Eu estava no Zaire, o antigo Congo Belga, a atual República Democrática do Congo. Um lugar no coração da África onde, invulgarmente, o campeonato mundial de pesos pesados seria realizado entre o campeão George Foreman e Muhammad Ali. O único boxeador do universo capaz de fazer com que um governo, o de Mobutu, gaste mais de quinze milhões de dólares entre trocas - cinco milhões de dólares cada - e outros cinco de todos os outros requisitos: equipamentos de transmissão, hotéis, transferências, logística...

No caminho para o hotel Havre de Paix, juntamente com o enviado especial do jornal La Nación, Emilio Ferés, de quem me lembro com carinho, você podia ver árvores desnutridas e dispersas. A terra se abriu em rachaduras de secura. E sob o sol ardente, o ar estava pesado.

Os villorrios perto da estrada pareciam tristes, humildes e promíscuos. Caminhando ou andando de bicicleta, eles foram de um lugar para outro para cumprir seus deveres. Homens magros e ossudos. Mulheres com a cabeça coberta de tecido espiral e saias coloridas e longas que não as impediam de notar seus quadris largos e lordóticos.

George Foreman derribado por Muhammad Alí

Chegando ao hotel, no centro, algumas buzinas, muitos gritos e mais motos do que o Peugeot ou Citroen, sinais inequívocos da colonização belga. Um dos mais sangrentos sofridos pela África estuprada.

- Que prazer vê-lo, você será indelével para nós argentinos. Acredite em mim que você é amado lá, em Buenos Aires... -, Eu disse Sandy Saddler e Archie Moore. Dois monstros que foram campeões mundiais, os diretores técnicos de George Foreman.

- Ah, sim, Buenos Aires, Luna Park, Perón-, exclamaram Archie que varreu tudo o que colocaram nele e conseguiu que o general Perón fosse a todas as suas lutas no Luna Park. Além disso, que ele os recebeu em 1951 com admiração em Olivos.
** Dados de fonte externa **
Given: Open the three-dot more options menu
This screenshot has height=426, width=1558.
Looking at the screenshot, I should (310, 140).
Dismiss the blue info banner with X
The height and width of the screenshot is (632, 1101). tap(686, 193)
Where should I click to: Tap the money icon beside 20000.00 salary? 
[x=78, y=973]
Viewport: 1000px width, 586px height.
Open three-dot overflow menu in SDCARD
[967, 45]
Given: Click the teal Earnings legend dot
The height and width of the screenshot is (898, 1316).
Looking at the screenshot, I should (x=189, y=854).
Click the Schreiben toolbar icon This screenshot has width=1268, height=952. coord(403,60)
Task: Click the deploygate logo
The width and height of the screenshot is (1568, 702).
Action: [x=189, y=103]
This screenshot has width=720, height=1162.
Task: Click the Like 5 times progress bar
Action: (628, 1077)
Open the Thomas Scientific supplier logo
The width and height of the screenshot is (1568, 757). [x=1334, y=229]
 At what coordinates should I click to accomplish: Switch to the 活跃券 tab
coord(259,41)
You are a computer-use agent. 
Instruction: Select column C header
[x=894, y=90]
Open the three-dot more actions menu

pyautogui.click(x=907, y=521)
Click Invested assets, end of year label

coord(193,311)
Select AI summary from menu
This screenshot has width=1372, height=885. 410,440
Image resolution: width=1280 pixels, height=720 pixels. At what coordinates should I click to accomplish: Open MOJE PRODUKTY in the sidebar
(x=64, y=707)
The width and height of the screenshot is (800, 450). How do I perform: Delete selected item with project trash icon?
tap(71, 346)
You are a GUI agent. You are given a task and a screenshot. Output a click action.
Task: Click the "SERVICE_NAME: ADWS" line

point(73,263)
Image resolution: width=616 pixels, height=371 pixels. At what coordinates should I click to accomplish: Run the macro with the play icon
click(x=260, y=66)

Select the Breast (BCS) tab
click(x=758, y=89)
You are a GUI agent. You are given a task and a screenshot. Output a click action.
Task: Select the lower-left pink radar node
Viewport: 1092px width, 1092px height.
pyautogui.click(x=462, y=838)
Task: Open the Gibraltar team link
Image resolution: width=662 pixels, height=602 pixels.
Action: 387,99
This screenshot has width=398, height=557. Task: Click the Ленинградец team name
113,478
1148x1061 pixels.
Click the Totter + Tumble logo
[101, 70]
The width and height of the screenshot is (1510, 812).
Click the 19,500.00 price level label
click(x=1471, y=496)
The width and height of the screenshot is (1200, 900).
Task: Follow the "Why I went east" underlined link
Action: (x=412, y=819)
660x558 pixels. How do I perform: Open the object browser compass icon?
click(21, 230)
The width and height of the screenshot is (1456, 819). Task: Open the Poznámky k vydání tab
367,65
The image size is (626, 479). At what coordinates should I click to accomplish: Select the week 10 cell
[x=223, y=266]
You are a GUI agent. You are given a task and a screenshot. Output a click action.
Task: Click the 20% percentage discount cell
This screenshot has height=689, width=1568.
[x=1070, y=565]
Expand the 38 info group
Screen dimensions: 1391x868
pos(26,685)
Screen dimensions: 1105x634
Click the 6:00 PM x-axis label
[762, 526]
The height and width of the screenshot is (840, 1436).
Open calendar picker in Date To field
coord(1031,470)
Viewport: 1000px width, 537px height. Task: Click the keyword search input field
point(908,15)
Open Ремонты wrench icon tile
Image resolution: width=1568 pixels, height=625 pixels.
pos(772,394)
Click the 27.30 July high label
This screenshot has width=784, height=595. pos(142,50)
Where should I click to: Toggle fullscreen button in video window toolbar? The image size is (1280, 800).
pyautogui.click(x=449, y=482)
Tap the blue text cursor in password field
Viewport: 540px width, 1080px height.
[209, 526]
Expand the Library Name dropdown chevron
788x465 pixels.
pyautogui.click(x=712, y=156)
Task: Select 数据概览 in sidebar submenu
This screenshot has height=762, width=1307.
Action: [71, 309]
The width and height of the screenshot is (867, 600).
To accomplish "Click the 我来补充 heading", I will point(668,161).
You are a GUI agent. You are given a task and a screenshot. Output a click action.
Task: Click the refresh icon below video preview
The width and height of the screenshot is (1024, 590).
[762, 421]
Estávamos no Hotel Intercontinental, onde Foreman morava com sua equipe. O velho Archie, agora gordo e grisalho, era um homem caloroso e gentil. Sandy, autor do famoso “bolo-punch” com o qual ele afundou seu fígado ou o mandou para o hospital, foi mais recatado. Depois de evocar as noites inesquecíveis da Lua, os bifes de chouriço de La Cabaña, os cafés na Calle Corrientes e alguns outros lugares da vida noturna de Buenos Aires, como Tabarís ou Marabú, tentei o diálogo.

- Masters, Foreman é o favorito, seu poder é maior que o de Ali, ele é mais jovem, ele tem menos deterioração e vem de esmagar Joe Frazier e Ken Norton literalmente passou por cima deles. Você acha que será o mesmo com Ali?

— “Veja jovem jornalista, se tudo estiver normal, se não houver choque de cabeças, uma ferida, uma lesão, se tudo estiver normal, temos de vencer por nocaute, não tenho dúvidas”, disse Archie Moore, o antigo campeão mundial de longa duração do meio-pesado que, apesar de perder, já aos 42 anos com Rocky Marciano transformou sua cabeça em uma massa oval, como uma bola de rugby, após 15 rodadas tremendas.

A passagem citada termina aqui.